Con la llegada del verano, los destinos costeros se preparan para recibir la oleada anual de turistas, tanto locales como internacionales, que buscan disfrutar del sol y las aguas cristalinas. Entre los destinos más codiciados se encuentran las Islas Baleares, especialmente Mallorca, conocida por sus calas vírgenes y cuevas marinas que capturan la imaginación de quienes buscan escapar de la rutina diaria.

En el año 2023, Mallorca atrajo a 14,4 millones de turistas internacionales, superando a opciones tradicionales como St Tropez o Cerdeña. Esta preferencia no ha pasado desapercibida para la prensa internacional, que ahora pone el foco en estas islas, ofreciendo tanto advertencias como recomendaciones esenciales para los viajeros antes de embarcarse en su aventura veraniega.
Una playa en Calvià: belleza y ¿economía?
En este contexto, un medio italiano, Treviso Cinema, ha destacado recientemente un aspecto particularmente positivo: el costo del alquiler de sombrillas y tumbonas en Mallorca. La publicación describió la isla como un «paraíso terrenal», destacando su clima soleado durante 300 días al año, con temperaturas moderadas que oscilan entre los 16 y 18 grados Celsius, y un verano más cálido, mitigado por las aguas refrescantes que rodean la isla.
El artículo se centra en el caso de una turista italiana que compartió su factura, revelando que el alquiler de una sombrilla asciende a 6,50 euros, mientras que cada tumbona cuesta 8,50 euros. En total, el desembolso por tres tumbonas y una sombrilla en una playa del municipio de Calvià alcanzó los 32 euros. Este precio, según el medio italiano, contrasta favorablemente con destinos como Gallipoli, donde los precios pueden dispararse hasta los 90 euros por una configuración similar, o en Cerdeña, donde alcanzan los 120 euros.

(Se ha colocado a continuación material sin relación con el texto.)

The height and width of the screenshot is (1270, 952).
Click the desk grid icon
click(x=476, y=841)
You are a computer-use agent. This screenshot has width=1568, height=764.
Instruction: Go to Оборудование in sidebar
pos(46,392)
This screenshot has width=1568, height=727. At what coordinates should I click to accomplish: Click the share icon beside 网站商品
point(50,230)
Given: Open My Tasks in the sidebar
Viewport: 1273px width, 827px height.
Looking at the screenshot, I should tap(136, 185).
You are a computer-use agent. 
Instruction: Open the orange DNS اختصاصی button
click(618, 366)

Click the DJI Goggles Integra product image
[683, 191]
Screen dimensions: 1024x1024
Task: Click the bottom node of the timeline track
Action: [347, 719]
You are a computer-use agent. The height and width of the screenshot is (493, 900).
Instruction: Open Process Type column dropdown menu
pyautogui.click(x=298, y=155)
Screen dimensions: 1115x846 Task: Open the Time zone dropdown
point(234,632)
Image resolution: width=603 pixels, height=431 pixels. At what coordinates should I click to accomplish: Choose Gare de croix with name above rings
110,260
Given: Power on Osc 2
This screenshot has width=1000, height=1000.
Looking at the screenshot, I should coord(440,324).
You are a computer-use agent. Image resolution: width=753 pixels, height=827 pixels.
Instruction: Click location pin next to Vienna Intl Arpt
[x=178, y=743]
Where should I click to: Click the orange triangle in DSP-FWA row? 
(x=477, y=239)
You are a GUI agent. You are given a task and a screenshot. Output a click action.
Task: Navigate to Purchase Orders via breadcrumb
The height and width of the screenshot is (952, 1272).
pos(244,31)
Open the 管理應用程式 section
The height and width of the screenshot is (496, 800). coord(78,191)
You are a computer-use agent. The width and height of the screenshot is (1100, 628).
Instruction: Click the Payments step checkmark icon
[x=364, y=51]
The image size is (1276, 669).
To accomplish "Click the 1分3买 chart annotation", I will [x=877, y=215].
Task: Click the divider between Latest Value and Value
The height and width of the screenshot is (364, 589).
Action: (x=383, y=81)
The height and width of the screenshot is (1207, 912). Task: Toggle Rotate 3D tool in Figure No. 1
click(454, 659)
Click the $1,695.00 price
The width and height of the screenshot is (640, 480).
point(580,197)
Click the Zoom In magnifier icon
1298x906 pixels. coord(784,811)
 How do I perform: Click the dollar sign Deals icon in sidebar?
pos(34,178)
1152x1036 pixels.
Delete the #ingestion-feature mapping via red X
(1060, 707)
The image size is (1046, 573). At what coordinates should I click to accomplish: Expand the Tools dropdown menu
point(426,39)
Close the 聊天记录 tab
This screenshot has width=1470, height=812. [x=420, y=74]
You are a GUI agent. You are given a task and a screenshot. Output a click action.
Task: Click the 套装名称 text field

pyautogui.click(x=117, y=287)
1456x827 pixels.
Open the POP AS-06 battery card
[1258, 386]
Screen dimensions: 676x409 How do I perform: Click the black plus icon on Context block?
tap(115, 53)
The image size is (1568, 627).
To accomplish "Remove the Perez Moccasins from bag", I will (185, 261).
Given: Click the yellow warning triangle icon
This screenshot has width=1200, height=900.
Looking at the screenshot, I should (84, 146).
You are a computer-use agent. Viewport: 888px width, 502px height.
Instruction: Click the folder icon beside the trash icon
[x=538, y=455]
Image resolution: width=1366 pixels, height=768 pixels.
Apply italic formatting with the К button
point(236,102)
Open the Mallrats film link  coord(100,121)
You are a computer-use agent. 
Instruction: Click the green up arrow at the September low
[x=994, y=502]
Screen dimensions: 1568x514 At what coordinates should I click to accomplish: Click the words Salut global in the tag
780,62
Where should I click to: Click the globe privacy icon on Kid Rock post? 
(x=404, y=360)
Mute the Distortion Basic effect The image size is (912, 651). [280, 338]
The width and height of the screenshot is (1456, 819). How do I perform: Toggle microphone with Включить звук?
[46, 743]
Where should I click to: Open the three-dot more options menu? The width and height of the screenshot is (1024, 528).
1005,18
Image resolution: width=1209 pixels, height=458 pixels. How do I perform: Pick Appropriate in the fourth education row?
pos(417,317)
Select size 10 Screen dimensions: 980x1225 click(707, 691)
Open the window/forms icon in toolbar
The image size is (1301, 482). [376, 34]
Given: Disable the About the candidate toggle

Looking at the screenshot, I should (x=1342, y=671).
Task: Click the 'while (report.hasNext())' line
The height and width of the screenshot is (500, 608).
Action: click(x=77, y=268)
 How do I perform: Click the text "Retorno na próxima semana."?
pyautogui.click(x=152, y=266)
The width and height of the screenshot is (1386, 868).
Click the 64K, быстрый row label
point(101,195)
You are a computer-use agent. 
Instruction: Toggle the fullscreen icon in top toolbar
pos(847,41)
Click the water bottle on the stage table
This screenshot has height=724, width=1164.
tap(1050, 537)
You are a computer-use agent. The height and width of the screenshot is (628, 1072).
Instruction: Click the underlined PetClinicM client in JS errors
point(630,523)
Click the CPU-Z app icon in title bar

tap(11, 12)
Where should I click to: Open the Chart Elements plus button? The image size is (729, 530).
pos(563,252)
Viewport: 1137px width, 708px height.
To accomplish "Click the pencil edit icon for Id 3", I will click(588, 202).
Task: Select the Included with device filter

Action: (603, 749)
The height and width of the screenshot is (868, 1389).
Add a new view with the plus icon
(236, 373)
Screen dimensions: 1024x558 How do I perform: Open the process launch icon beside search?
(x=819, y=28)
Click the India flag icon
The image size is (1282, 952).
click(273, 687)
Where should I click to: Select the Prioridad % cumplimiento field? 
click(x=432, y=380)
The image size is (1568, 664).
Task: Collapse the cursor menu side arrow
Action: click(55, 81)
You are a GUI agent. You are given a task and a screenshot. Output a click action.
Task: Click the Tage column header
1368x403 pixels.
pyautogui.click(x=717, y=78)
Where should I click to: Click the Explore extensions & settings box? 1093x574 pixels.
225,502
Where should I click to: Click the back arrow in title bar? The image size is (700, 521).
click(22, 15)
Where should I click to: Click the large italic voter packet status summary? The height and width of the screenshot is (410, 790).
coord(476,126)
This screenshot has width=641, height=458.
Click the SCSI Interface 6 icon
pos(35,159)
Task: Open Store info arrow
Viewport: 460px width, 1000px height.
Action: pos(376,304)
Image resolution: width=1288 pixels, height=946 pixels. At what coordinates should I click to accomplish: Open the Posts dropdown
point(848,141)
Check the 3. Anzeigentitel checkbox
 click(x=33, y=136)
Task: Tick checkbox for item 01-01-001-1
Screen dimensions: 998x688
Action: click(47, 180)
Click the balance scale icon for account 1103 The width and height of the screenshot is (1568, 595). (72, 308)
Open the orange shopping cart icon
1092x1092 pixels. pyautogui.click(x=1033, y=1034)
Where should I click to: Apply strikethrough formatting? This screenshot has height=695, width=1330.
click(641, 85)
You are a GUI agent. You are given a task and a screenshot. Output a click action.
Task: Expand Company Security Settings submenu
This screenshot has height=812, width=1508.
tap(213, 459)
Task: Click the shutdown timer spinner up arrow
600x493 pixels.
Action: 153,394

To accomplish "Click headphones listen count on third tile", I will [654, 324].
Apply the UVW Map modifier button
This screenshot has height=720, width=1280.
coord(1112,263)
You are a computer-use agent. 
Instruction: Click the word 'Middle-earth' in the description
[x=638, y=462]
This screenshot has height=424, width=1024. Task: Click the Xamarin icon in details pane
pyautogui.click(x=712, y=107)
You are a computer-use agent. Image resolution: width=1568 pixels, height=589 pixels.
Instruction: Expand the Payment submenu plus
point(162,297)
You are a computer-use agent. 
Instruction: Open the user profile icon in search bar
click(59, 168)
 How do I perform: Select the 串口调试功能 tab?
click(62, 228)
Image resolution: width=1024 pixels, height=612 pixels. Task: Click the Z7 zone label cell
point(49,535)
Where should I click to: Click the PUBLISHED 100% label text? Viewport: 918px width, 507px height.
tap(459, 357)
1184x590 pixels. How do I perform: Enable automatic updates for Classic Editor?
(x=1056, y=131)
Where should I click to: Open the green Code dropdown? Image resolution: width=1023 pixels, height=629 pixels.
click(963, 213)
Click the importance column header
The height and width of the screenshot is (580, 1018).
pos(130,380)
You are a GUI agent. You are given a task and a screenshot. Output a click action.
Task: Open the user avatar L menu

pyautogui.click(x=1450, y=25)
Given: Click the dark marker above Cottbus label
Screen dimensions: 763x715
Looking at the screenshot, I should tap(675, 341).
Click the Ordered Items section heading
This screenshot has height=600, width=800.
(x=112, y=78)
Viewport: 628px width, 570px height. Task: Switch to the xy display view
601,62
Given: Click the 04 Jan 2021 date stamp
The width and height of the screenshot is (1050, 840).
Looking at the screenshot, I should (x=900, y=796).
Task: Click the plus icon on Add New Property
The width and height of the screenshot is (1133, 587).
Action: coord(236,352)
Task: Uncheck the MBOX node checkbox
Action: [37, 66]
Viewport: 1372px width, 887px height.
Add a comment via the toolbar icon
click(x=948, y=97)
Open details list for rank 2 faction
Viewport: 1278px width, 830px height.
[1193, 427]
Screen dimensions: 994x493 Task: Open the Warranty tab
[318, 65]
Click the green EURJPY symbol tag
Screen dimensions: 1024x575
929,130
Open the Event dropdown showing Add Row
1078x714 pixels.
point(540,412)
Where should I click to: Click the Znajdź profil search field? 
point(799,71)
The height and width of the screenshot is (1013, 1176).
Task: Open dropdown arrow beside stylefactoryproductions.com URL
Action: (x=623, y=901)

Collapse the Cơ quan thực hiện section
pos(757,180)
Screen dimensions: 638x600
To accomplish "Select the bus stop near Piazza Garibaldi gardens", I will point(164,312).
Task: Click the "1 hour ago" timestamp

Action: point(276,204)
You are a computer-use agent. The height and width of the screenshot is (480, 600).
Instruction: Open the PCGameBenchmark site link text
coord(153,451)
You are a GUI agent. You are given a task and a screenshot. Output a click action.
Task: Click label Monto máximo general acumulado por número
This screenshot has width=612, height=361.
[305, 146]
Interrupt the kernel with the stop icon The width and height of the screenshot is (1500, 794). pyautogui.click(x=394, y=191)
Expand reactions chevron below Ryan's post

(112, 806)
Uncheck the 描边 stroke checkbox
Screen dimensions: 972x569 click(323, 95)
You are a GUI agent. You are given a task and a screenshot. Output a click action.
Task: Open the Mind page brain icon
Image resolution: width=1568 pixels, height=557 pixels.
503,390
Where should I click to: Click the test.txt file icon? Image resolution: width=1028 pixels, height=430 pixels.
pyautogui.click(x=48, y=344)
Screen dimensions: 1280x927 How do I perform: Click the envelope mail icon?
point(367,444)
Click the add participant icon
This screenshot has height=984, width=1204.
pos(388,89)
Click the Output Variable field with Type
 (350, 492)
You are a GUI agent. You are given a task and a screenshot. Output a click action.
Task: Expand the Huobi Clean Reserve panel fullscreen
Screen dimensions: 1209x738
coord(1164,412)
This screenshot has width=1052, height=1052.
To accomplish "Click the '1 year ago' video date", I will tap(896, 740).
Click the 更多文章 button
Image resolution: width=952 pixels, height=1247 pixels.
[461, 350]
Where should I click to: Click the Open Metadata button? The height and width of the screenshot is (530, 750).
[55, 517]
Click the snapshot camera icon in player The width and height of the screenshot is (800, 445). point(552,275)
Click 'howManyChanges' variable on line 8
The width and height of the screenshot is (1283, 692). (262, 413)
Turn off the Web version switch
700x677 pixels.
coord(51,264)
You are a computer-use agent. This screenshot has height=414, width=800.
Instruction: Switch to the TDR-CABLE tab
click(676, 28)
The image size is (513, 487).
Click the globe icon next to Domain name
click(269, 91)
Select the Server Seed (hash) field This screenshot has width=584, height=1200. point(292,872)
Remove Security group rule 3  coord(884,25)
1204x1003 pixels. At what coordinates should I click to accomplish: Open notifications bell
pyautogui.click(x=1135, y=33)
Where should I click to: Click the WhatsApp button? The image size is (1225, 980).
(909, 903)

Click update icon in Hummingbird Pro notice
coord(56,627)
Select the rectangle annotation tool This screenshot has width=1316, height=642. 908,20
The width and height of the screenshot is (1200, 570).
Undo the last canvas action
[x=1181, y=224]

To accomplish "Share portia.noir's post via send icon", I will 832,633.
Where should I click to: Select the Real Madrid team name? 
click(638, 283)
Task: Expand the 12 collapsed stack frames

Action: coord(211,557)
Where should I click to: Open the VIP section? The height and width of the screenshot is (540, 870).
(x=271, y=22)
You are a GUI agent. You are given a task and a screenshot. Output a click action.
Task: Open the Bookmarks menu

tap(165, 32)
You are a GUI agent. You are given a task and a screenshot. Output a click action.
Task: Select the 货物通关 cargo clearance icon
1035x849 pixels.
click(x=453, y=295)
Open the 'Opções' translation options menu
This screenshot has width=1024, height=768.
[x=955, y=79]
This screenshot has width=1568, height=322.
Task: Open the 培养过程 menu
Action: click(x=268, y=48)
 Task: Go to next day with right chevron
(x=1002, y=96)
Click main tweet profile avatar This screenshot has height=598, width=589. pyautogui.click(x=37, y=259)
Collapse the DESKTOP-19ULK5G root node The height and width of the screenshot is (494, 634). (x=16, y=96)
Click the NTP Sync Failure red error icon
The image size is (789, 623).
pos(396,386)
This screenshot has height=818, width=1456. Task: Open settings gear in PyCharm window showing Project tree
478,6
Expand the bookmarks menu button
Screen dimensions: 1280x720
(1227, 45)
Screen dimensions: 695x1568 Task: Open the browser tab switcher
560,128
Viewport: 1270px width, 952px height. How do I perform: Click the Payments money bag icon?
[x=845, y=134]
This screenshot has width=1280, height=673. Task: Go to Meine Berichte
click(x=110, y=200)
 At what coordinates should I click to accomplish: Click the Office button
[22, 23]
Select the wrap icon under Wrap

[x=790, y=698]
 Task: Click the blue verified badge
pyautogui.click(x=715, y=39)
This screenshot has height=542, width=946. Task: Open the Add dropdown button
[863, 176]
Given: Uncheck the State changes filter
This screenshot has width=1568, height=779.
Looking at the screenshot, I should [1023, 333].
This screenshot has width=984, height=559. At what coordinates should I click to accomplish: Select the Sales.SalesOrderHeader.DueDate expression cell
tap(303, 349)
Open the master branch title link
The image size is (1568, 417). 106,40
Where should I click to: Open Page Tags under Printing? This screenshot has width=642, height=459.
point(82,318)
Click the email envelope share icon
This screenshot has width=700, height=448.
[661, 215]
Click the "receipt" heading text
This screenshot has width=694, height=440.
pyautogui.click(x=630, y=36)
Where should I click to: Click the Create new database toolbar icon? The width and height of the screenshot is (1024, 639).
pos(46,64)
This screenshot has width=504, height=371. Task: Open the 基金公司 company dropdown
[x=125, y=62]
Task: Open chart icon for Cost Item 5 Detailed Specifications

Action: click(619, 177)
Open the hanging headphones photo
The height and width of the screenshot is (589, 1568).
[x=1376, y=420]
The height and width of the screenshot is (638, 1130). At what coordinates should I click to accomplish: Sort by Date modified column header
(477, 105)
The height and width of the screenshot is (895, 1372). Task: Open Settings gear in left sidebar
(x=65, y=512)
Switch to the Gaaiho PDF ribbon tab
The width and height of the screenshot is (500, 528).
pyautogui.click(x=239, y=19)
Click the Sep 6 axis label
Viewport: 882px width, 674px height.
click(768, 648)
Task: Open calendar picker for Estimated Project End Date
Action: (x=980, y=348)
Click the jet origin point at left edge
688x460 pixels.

Bene dai oggi si apre a post di morti di fame che pubblicono scontrinoihttps://t.co/w1uOQWdo2e
— x- mad (@ambiendator) June 12, 2024
«Es difícil resistirse a los 4.600 metros de arena blanca y fina que bordean la costa de Palma», proclama el medio transalpino, subrayando la tranquilidad y el agua cristalina que caracterizan estas playas. Este enfoque positivo no solo resalta la belleza natural de Mallorca, sino que también posiciona la isla como una opción accesible y atractiva para los turistas europeos en busca de un paraíso mediterráneo sin igual.